The leaders said Republicans' refusal to acknowledge President-elect Joe Biden's win is holding up an already-lame duck session of Congress.
"They're engaged in an absurd circus right now, refusing to accept reality," House Speaker Pelosi said during a news conference. "Stop the circus and get to work on what really matters to the American people -- their health and their economic security."
Senate Democratic leader Schumer accused congressional Republicans of pandering to President Donald Trump, who has refused to concede the election and leveled accusations of widespread election fraud without offering proof.
"Senate Republicans: Stop denying reality. Stop deliberately and recklessly sowing doubt about our democratic process. And start focusing on COVID," Schumer said.

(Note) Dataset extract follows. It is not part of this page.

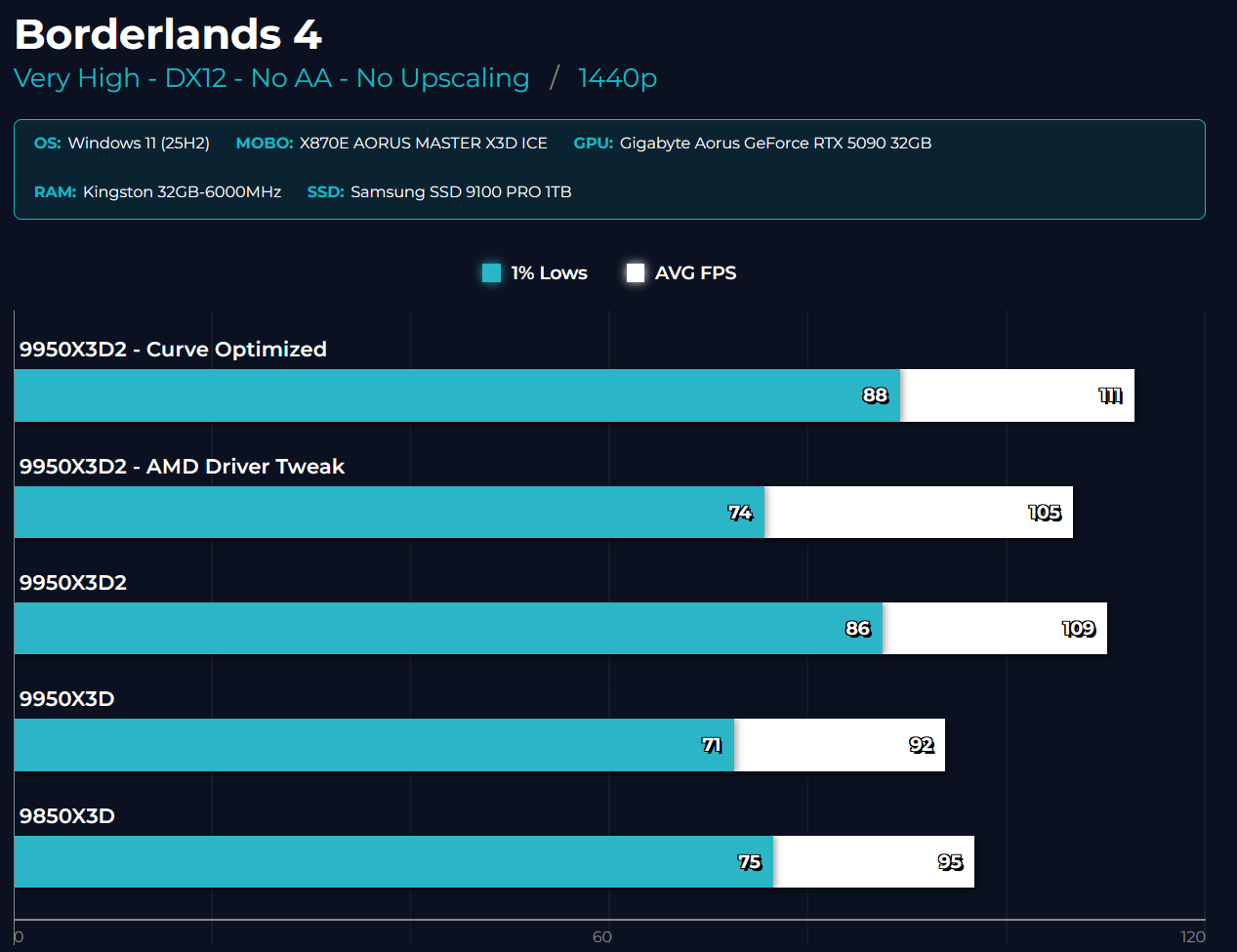Viewport: 1237px width, 952px height.
Task: Click the white AVG FPS legend swatch
Action: (x=636, y=273)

White House negotiators and House Democrats have been locked in a battle for months on a new round of aid in response to the COVID-19 pandemic. The House passed a $3 trillion stimulus package in May, but the Republican-led Senate has refused to accept that large of a price tag.
The House offered up a $2 trillion revision in recent weeks, but Republicans said they wanted to get the funding down to about $500 billion.

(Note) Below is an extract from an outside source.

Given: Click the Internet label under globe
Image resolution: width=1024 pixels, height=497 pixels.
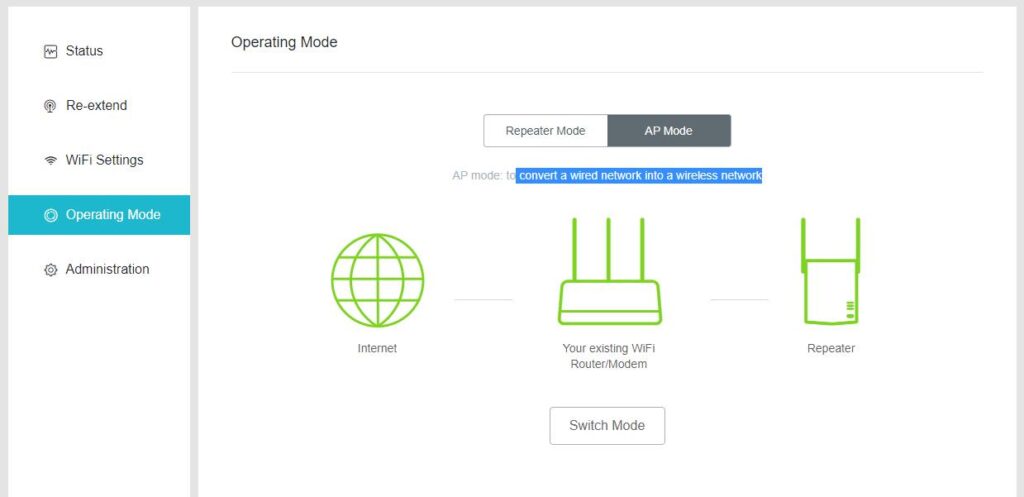Looking at the screenshot, I should pos(377,349).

Senate Republican leader Mitch McConnell again shot down Democrats' call for a large stimulus Thursday, saying it's "not a place I think we're willing to go."

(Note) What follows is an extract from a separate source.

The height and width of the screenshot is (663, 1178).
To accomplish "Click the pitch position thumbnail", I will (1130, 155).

"I gather she and the Democratic leader in the Senate still are looking at something dramatically larger," McConnell said in reference to Pelosi and Schumer.
Not all Republicans in Congress, though, are refusing to accept the outcome of the Nov. 3 election. Both Sens. James Lankford of Oklahoma and Chuck Grassley of Iowa have called on the Trump administration to give Biden access to daily intelligence briefs.
Traditionally, the president-elect begins receiving daily intelligence briefings after Election Day so they're prepared to handle national security threats the day they take office.
Biden so far has been denied those briefings as well as funding from the General Services Administration to pay for the transition -- offices in each government agency, computers and about $9.9 million to begin hiring new personnel.
Biden's intelligence briefings need "to occur so that regardless of the outcome of the election, whichever way that it goes, people can be ready for that actual task," Lankford told KRMG radio Wednesday.
"If that's not occurring by Friday, I will step in," he added.
Lankford is a member of the Senate homeland security and governmental affairs committee.